Data taken from a collection:
+ + + +

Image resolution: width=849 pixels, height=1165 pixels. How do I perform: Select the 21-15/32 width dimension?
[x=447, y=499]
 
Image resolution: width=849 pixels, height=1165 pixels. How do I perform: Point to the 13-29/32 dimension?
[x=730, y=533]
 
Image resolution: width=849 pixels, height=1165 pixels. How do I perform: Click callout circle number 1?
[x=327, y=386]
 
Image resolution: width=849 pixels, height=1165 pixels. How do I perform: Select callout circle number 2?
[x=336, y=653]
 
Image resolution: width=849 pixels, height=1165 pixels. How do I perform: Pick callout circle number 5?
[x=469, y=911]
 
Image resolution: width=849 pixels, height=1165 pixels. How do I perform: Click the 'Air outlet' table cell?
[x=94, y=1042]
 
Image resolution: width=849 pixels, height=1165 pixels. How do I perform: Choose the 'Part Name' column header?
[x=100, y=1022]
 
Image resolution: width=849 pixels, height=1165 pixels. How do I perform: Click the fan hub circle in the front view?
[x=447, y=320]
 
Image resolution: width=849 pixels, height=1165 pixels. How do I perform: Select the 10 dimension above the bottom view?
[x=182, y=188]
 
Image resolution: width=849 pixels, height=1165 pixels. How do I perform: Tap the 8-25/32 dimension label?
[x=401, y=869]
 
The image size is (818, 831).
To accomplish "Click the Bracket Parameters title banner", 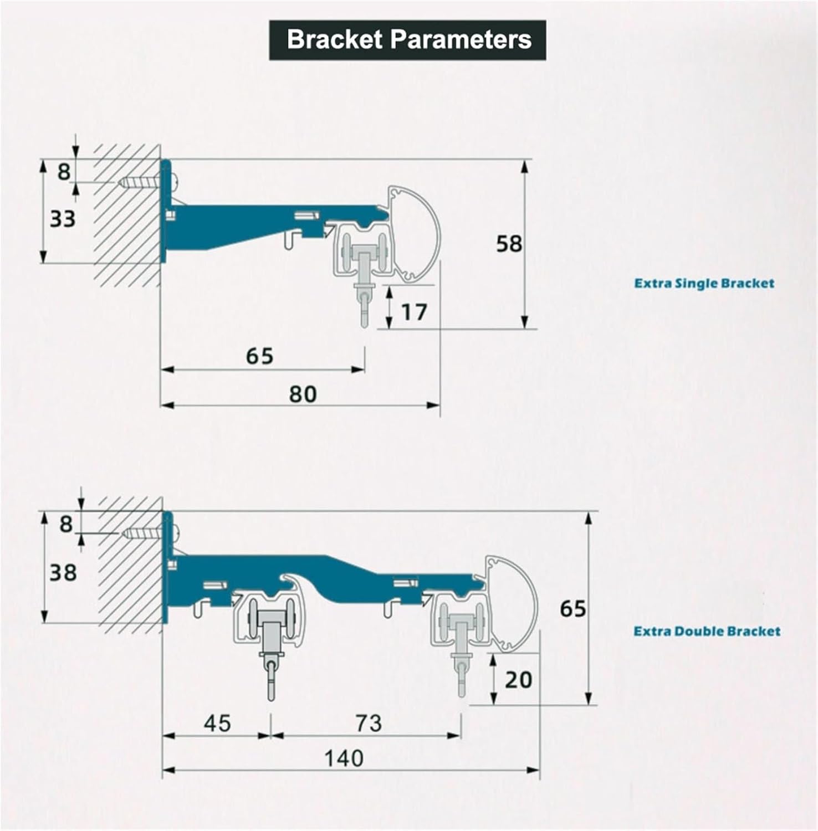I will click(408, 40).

+ + + +

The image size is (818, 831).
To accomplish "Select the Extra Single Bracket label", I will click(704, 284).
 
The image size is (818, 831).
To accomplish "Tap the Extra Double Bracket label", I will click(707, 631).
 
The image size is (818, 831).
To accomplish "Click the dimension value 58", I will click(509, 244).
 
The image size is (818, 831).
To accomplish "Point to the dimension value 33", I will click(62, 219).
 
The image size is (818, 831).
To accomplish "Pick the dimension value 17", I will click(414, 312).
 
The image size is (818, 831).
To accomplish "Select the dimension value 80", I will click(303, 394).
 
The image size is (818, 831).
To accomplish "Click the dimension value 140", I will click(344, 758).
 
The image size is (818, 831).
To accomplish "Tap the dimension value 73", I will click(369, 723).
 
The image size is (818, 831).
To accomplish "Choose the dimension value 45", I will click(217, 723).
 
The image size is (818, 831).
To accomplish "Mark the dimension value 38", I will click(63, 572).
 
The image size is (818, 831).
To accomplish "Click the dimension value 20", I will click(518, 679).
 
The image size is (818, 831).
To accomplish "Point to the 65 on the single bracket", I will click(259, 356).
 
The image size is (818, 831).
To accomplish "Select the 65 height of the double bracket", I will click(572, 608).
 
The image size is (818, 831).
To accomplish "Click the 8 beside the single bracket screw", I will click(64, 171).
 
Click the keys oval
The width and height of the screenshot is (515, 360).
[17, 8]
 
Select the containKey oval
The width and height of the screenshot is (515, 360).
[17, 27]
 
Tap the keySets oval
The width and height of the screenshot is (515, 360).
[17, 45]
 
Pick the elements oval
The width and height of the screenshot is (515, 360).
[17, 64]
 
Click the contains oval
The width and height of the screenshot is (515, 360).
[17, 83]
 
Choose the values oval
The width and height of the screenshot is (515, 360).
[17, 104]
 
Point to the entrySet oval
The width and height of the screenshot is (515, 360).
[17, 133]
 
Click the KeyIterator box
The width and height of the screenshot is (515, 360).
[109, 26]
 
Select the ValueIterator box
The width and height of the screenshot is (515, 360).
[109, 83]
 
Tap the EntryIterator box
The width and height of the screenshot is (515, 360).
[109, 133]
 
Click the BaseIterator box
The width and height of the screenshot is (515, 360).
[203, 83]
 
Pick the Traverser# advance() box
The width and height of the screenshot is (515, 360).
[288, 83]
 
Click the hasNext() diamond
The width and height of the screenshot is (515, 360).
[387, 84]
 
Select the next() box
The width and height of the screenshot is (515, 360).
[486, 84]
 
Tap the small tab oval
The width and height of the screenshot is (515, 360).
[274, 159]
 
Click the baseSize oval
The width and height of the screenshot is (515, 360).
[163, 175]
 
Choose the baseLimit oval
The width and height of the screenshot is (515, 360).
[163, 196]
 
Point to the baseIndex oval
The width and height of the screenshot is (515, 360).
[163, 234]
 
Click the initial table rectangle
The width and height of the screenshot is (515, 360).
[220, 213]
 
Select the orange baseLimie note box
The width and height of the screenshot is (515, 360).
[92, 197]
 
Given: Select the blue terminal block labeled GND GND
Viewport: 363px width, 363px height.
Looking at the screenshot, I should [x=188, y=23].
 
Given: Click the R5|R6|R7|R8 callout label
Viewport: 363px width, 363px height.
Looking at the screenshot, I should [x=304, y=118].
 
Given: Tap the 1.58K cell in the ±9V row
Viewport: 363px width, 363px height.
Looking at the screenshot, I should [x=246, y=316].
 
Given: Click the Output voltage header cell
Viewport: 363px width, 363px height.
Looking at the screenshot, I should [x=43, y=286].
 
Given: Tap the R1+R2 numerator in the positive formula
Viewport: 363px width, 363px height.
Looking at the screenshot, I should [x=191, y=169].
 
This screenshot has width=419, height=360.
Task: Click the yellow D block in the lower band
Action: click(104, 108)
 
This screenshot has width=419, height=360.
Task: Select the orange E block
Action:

+ + + +

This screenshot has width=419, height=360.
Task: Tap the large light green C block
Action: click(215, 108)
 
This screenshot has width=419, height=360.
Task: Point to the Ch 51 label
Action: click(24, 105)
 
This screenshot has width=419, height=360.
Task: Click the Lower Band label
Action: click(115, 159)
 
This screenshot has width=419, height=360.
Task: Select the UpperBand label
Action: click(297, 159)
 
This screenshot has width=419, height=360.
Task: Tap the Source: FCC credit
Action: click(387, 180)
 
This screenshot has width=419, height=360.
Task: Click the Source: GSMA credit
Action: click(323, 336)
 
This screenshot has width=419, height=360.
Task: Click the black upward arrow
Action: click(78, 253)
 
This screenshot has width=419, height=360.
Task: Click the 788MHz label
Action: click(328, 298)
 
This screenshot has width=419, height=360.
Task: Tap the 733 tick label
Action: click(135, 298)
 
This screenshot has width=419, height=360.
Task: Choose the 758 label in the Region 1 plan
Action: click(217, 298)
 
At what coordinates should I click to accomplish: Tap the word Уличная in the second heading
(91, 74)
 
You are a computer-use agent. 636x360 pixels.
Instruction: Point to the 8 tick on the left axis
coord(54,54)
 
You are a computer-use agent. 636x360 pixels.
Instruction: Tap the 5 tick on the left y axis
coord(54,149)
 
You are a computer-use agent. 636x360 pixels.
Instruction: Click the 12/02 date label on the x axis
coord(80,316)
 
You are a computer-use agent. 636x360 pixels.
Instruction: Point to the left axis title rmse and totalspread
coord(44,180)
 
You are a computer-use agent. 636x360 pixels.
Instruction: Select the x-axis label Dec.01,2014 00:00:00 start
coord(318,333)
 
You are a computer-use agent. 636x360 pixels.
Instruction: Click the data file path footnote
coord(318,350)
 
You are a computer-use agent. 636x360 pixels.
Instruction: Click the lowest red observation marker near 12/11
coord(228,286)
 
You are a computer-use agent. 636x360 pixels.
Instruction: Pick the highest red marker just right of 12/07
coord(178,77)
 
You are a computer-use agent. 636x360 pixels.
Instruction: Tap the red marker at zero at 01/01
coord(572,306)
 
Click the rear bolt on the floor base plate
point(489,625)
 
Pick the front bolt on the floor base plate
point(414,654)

+ + + +

# Short problem
Reproduce the records above word for word, starting at the line that contains "21-15/32 width dimension?" and ending with the line that contains "[x=469, y=911]", both lines included.

# Task output
Image resolution: width=849 pixels, height=1165 pixels. How do I perform: Select the 21-15/32 width dimension?
[x=447, y=499]
 
Image resolution: width=849 pixels, height=1165 pixels. How do I perform: Point to the 13-29/32 dimension?
[x=730, y=533]
 
Image resolution: width=849 pixels, height=1165 pixels. How do I perform: Click callout circle number 1?
[x=327, y=386]
 
Image resolution: width=849 pixels, height=1165 pixels. How do I perform: Select callout circle number 2?
[x=336, y=653]
 
Image resolution: width=849 pixels, height=1165 pixels. How do I perform: Pick callout circle number 5?
[x=469, y=911]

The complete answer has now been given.